Echo the lines between the one holding "The width and" and the one holding "The height and", inclusive, copying each line as it stands. Leave the pictures out of your answer.

TASK INPUT>

○ ○ ○

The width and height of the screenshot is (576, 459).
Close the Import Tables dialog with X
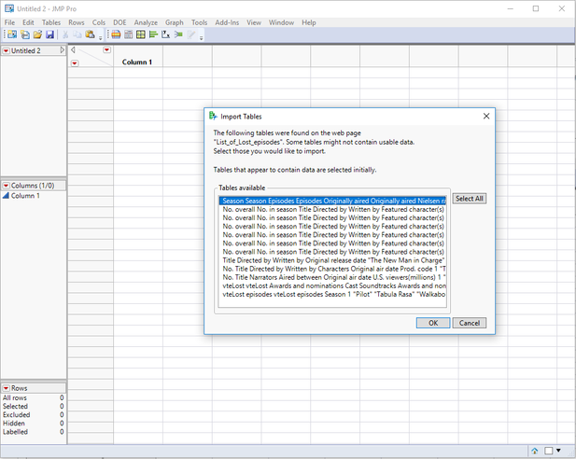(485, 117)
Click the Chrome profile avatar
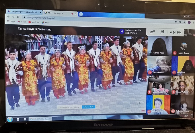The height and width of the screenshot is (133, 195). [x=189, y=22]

○ ○ ○

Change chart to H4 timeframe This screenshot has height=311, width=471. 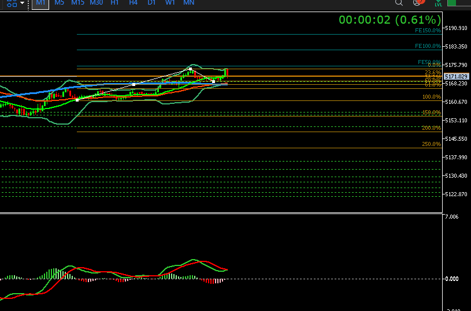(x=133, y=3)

○ ○ ○

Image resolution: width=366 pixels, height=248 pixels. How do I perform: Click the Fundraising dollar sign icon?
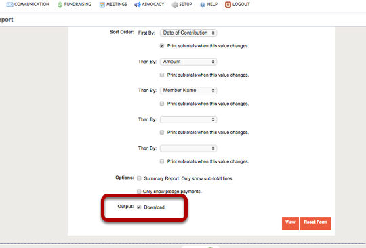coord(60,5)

○ ○ ○

REPLY>
The width and height of the screenshot is (576, 459).
Close the Import Tables dialog with X
(485, 117)
Click the Chrome profile avatar
The height and width of the screenshot is (133, 195). [x=189, y=22]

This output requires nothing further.